A judogi is somewhat similar to a karategi as it shares a common origin. Jigoro Kano derived the original Judogi from the Kimono and other Japanese garments around the turn of the 20th century, and, as such, the judogi was the first modern martial-arts-training uniform. Over the years, the sleeves and pants have been lengthened, the material and fit have changed, the traditional unbleached cotton is now a bleached white, and blue Judogi have become available; nevertheless, the uniform is still very close to that used 100 years ago. Other martial arts, notably Karate, later adopted the style of training uniform that is used in Judo.
A judogi comprises three parts that are usually cut from different fabrics: a very heavy jacket (uwagi), lighter canvas pants (shitabaki), and a cotton belt (obi).

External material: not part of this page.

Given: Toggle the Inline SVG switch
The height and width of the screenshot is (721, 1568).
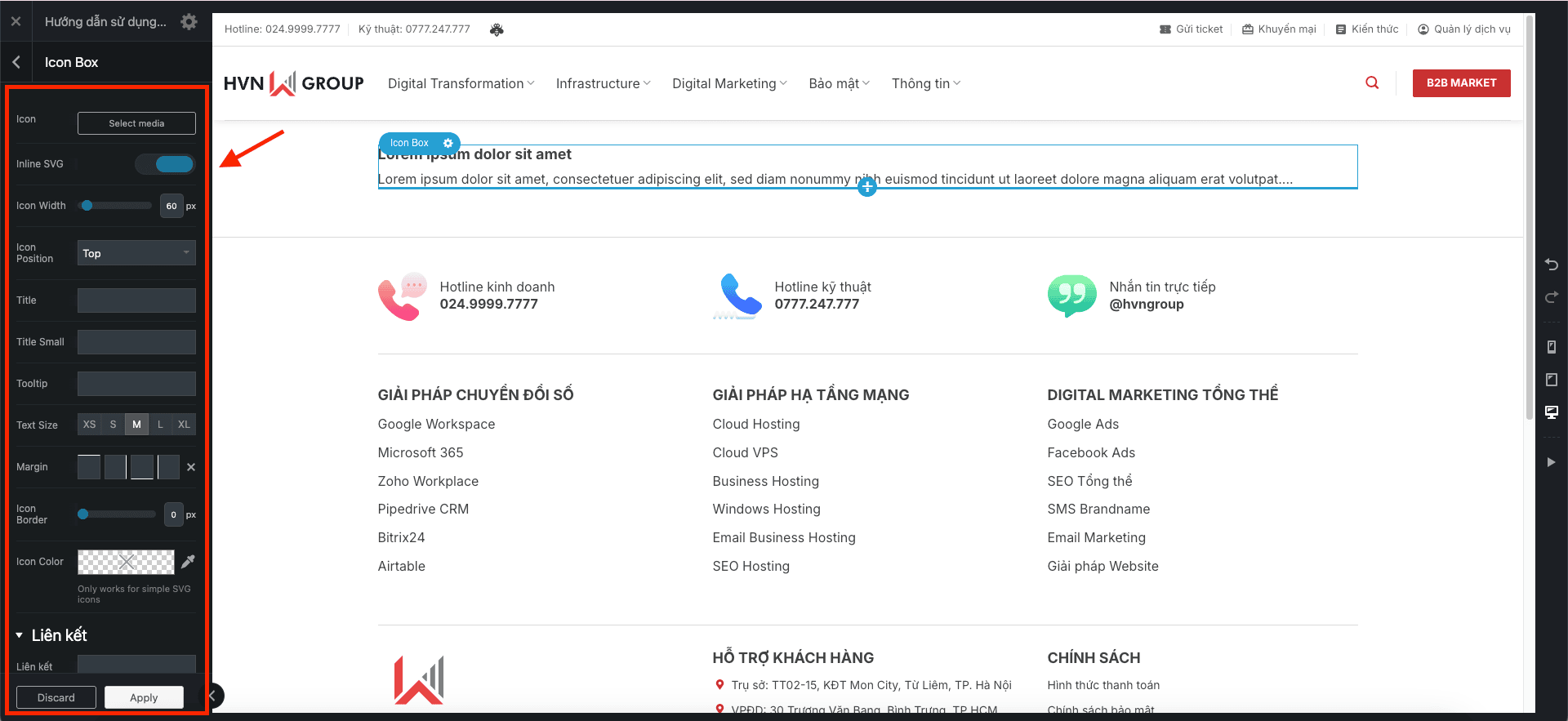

Though similar to the shorter styles of kimono, an uwagi will invariably be made from heavy-weight cotton or cotton blend. All but the cheapest and lightest uwagi are cut from woven cotton, similar to, but much more tightly woven than, terrycloth. More expensive competition and hand-made judogi will often weigh several kilograms when finished. Due to the nature of judo practice, they commonly have heavier stitching and double-layered knee patches to provide durability. The obi's different colors denote the different ranks in judo.
In competition, judogi sizes and fit are strictly defined by the IJF rules of judo (see below). These rules define sleeve and pant length as well as the looseness of the fit; in competition, the referee can disqualify a competitor for wearing an ill-fitting judogi that may be used for advantage. In addition, various organizations and events oversee such matters as the attachment of commercial and team/national patches and competitors' names. All competitive judogi must be clean and free of holes, tears, or excessive wear.
In official national or international competition only white or blue judogi are allowed. Competitors must have available both colors because one contestant in each match is designated to wear a blue gi while the other wears a white gi. Most judo classes will permit students to wear either color, although white is the traditional color that is often preferred and white fits in better with the traditions of judo and Japanese culture. Less common colors, including red and black, can be found in less formal or specialized situations.
The left side of the gi must cross over the right one.